In this episode, Collin and I continue building our list of questions to help increase the chances of your AI investments delivering a return. We focus in particular on the role non-technical C-level leaders should play in this effort.
We use Chip Huyen’s AI Engineering as a practical framework, exploring how it gives digital leaders and non-technical senior managers a structured way to engage more deeply with AI initiatives. In particular, it provides a way into the ecosystem and lifecycle of AI application development—helping leaders ask better questions around things like data, prompt design, fine-tuning, and evaluation—so they can have more meaningful discussions with technical teams about how these applications are built, where the risks sit, and what criteria should be used to define and measure success.
We walk through some of the key differences between traditional software and AI systems—particularly the shift from deterministic to probabilistic behaviour, and the central role of data in shaping outcomes.
From there, we build on the questions we believe leaders should be asking: What problem are we solving? How are we evaluating outputs? How are we managing risks around data quality, safety, and factual accuracy? What trade-offs are we making between quality, cost, and latency?

● ● ● ● ●

> _Task list_
A) List every question that the episode description says leaders should be asking about their AI initiatives.
B) Write a short continuation of the episode description on AI engineering for leaders, starting right after its final sentence.

Extracted data entries:
● ● ● ● ●

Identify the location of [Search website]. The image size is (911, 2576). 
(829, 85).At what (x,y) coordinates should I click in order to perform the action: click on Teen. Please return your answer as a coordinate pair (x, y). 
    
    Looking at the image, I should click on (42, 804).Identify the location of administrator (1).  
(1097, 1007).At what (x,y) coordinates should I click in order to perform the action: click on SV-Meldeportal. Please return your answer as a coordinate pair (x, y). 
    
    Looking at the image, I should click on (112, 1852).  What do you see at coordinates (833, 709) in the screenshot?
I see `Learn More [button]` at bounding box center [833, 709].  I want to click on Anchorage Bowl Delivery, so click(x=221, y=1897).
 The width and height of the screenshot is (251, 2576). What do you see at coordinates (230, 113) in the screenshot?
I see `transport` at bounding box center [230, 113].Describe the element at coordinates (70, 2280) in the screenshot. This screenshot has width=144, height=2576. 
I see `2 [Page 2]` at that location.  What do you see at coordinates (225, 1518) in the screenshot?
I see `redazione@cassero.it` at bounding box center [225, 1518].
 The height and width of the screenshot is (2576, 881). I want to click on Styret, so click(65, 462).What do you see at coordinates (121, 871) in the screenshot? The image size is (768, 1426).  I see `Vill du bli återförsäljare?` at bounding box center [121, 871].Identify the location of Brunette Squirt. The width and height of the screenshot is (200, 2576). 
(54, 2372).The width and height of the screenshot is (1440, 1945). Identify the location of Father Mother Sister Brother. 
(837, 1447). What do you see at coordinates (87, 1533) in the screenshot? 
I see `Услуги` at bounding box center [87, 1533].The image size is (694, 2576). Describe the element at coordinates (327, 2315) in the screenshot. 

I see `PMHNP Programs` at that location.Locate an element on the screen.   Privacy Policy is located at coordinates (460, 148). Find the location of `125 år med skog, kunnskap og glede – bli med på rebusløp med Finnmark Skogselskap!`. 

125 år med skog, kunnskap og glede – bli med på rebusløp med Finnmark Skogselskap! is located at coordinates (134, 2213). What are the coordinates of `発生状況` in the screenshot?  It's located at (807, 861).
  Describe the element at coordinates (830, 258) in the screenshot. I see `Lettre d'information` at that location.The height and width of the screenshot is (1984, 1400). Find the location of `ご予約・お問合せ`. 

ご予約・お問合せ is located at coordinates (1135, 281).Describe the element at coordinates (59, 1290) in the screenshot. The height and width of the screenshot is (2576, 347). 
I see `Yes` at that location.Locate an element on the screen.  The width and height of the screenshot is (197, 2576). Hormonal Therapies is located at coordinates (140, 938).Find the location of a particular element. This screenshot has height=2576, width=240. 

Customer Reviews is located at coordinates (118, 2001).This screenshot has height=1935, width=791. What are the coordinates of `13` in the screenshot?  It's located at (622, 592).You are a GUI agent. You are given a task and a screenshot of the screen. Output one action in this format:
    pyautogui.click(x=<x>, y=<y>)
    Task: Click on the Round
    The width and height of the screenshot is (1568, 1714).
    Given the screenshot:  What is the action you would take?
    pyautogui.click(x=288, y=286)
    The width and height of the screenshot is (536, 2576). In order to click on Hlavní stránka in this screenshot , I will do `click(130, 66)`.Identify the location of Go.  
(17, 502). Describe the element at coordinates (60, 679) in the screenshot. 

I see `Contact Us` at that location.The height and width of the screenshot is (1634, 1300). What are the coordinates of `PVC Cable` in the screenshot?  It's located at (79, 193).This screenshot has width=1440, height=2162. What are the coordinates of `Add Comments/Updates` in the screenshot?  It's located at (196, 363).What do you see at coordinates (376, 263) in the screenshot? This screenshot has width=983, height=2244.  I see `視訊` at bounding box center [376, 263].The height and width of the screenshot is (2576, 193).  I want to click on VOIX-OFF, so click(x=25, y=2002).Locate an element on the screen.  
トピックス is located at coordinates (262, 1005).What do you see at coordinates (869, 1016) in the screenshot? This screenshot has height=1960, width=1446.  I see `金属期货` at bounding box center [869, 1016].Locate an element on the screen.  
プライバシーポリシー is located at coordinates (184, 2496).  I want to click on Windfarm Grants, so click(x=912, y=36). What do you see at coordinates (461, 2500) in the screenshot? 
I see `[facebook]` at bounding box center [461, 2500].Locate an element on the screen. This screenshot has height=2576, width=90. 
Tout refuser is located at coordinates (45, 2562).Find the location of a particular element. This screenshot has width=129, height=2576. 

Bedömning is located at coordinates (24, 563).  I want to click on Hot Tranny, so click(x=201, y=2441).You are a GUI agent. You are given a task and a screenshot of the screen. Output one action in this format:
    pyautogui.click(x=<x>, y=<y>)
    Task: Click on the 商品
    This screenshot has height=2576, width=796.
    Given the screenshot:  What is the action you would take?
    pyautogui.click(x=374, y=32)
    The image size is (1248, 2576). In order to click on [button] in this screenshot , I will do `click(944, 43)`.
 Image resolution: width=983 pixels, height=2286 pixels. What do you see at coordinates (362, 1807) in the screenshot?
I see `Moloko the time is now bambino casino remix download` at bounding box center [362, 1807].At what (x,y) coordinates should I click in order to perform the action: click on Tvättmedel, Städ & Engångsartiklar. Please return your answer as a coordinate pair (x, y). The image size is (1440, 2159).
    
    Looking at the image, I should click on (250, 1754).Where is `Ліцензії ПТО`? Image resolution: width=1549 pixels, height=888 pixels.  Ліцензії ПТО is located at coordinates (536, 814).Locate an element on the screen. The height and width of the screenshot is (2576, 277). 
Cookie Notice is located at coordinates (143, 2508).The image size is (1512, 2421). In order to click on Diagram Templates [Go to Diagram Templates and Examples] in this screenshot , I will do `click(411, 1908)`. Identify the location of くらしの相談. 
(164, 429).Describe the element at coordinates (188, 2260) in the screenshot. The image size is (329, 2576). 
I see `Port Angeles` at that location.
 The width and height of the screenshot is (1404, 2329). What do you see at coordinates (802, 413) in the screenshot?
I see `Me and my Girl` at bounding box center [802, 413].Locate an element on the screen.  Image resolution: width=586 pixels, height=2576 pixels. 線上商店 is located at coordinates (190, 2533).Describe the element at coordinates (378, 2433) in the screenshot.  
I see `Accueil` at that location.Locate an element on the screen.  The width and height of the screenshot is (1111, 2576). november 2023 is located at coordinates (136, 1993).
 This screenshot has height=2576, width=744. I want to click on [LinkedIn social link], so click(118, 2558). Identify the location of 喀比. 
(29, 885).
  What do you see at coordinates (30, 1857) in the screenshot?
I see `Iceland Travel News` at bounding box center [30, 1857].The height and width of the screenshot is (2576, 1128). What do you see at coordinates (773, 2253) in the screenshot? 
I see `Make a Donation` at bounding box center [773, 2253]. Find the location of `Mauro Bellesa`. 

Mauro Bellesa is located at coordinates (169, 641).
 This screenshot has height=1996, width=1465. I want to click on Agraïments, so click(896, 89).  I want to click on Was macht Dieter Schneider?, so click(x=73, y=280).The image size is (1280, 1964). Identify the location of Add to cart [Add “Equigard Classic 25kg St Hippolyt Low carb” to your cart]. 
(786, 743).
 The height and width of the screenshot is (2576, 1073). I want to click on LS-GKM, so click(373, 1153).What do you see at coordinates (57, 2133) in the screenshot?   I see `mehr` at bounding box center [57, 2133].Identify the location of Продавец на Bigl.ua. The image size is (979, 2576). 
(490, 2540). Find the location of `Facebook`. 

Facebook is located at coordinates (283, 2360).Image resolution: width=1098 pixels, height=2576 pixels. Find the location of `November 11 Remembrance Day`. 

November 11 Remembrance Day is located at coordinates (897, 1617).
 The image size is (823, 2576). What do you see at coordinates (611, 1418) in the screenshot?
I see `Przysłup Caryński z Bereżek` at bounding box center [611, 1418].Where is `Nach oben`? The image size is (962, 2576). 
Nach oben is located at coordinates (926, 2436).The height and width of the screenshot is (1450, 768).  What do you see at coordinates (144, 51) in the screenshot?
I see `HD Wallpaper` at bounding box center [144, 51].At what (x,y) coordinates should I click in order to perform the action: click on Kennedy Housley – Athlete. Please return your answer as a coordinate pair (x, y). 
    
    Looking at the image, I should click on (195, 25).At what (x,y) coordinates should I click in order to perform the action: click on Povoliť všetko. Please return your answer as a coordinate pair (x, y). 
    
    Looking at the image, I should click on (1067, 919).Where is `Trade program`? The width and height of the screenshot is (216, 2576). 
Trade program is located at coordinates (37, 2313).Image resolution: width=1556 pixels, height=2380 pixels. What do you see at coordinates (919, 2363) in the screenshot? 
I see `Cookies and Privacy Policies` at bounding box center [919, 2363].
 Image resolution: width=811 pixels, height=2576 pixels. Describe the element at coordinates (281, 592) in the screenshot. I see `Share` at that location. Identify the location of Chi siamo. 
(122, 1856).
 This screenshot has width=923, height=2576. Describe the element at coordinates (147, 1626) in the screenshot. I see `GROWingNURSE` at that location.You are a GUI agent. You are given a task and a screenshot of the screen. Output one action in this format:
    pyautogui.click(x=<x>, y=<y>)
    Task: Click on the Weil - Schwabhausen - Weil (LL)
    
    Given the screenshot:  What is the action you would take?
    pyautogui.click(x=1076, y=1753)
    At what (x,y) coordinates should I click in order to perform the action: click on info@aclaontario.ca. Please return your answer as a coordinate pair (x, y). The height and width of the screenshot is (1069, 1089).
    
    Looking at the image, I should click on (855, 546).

● ● ● ● ●

> _The results_
A)
1. What problem are we solving?
2. How are we evaluating outputs?
3. How are we managing risks around data quality, safety, and factual accuracy?
4. What trade-offs are we making between quality, cost, and latency?

B)
We spend some time looking at Chip’s section on evaluation criteria, using it as a springboard for non-technical senior leaders to delve deeper into the thinking behind—and expected outcomes of—AI applications. We also introduce the concept of “evals”—ongoing evaluation frameworks that extend beyond traditional testing—and why they require continuous iteration, collaboration, and oversight, even after deployment.
This episode continues our exploration of how leaders can better understand what they are funding, engage more effectively with product and delivery teams, and create the conditions for AI investments to deliver real value.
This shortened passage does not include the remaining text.